You may pass a column name as a parameter to the COUNT function but it doesn't matter which column because - in SQL Server - every column appears exactly once in each row and the COUNT function is used to count rows. By convention, we pass "*" as the parameter to the COUNT aggregate function to represent all rows.

A few examples will help clarify this. Since our table contains only one numeric column - TotalSales - we will use this in most of our aggregate functions.

The following query returns the maximum value of the TotalSales column.


SELECT MAX (TotalSales) AS MaxSales
    FROM Customer

Here are the results - one row with one column containing the highest numerical value in the TotalSales column.

MaxSales

5000.00

Similarly, the following query returns the sum of all values in the TotalSales column.

SELECT SUM (TotalSales) AS SumSales
    FROM Customer

This returns 14,750 which is the sum of 1000 + 1500 + 1000 + 2000 + 5000 + 250 + 4000

SumSales

14750.00

We can filter before applying an aggregate function. If we only want to sum of TotalSales for customers in michigan, we simply add a WHERE clause to our query.

SELECT SUM (TotalSales) AS SumSales
    FROM Customer
    WHERE State = 'MI'

This returns 12,500, which is 1500 + 2000 + 5000 + 4000, or the sum of the TotalSales column for only those customers in Michigan.

SumSales

12500.00

As mentioned before, we do not need to specify a particular column for the COUNT function.

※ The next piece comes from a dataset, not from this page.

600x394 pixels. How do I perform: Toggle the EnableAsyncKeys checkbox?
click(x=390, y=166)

SELECT COUNT (*) AS NumCusts
    FROM Customer

returns the a row and column containing number 7, which is how many rows are in our table.

So far, each query we have written has returned only one row. Often, however, we want to calculate an aggregation for each distinct value in a column or columns. We can do this by adding a GROUP BY clause to the query. For example, we may want to see the SUM of TotalSales for each state.

SELECT 
        State, 
        SUM (TotalSales) AS SumSales
    FROM Customer
    GROUP BY State

The above query returns a row for each distinct value in the State column and calculates the sum of TotalSales of all rows corresponding to that state.

State	SumSales
KY	500.00
MD	1000.00
MI	12500.00
NY	500.00

It's important to note that, when using the GROUP BY clause, you cannot return a column that is not part of the grouping. So

SELECT 
        State, 
        City, 
        SUM (TotalSales) AS SumSales
    FROM Customer
    GROUP BY State

results in an error because we are trying to return the city column, but we are not grouping on that column. Because a given state can have multiple cities, SQL does not know which one to display for the row returned.

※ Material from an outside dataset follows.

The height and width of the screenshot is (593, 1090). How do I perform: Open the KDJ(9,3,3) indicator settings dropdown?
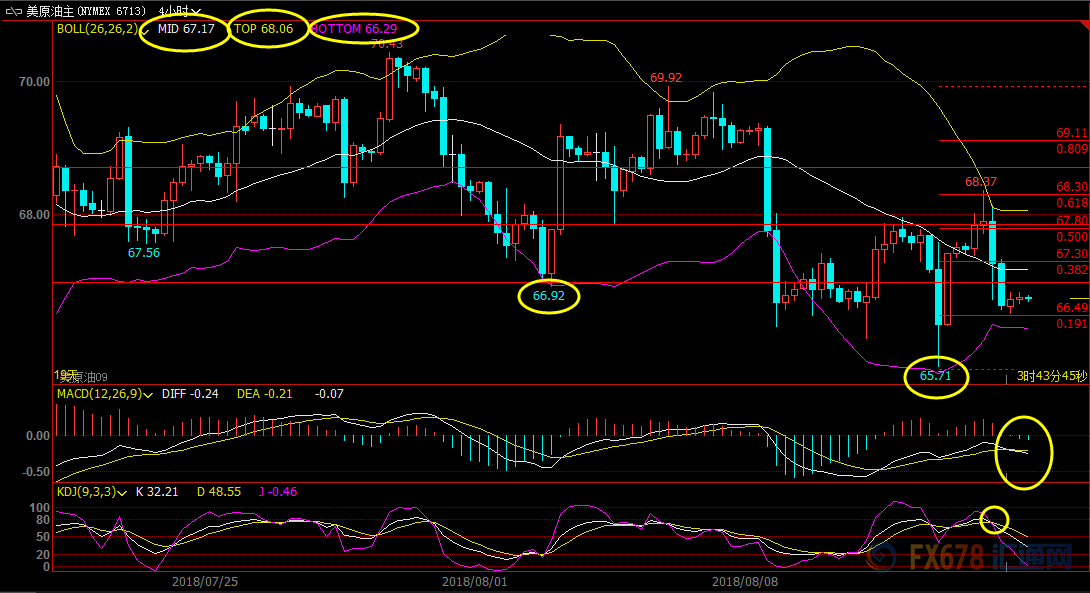tap(122, 491)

You can group on multiple columns as in the following query

SELECT 
        State, 
        City, 
        SUM (TotalSales) AS SumSales
    FROM Customer
    GROUP BY State, City

In this case, we get a row with a sum for each combination of state and city.

State	City	SumSales
KY	Erlanger	500.00
MD	Baltimore	1000.00
MI	Lansing	1500.00
MI	Okemos	2000.00
MI	Owosso	4000.00
NY	Buffalo	250.00

By using the GROUP BY clause on a large table, we may end up with so many rows that it becomes difficult to find relevant data. Sometimes, we are only interested in those times when the aggregate value exceeds some threshhold. In these cases, it would be nice to only show aggregate rows that exceed that threshhold. This sounds like a good place to use a filter. Unfortunately, we cannot use the WHERE clause to accomplish this task because the WHERE clause filters data before the aggregation. We have to wait until after calculating the aggregate values becuase it is the aggregate values on which we want to filter. The HAVING clause is used to filter on aggregate values.

We can run our query to get the TotalSales sum for each state, but show only those states that have total sales of more than 2000, using the following query

SELECT 
        State, 
        SUM (TotalSales) AS SumSales
    FROM Customer
    GROUP BY State
    HAVING SUM (TotalSales) >= 1000

In this case, we don't see the row for Kentucky and New York because they had total sales summing less than $1000

State	SumSales
MD	1000.00
MI	112500.00

In this article, we showed how to use T-SQL's grouping and aggregate functions to return summary data from a database.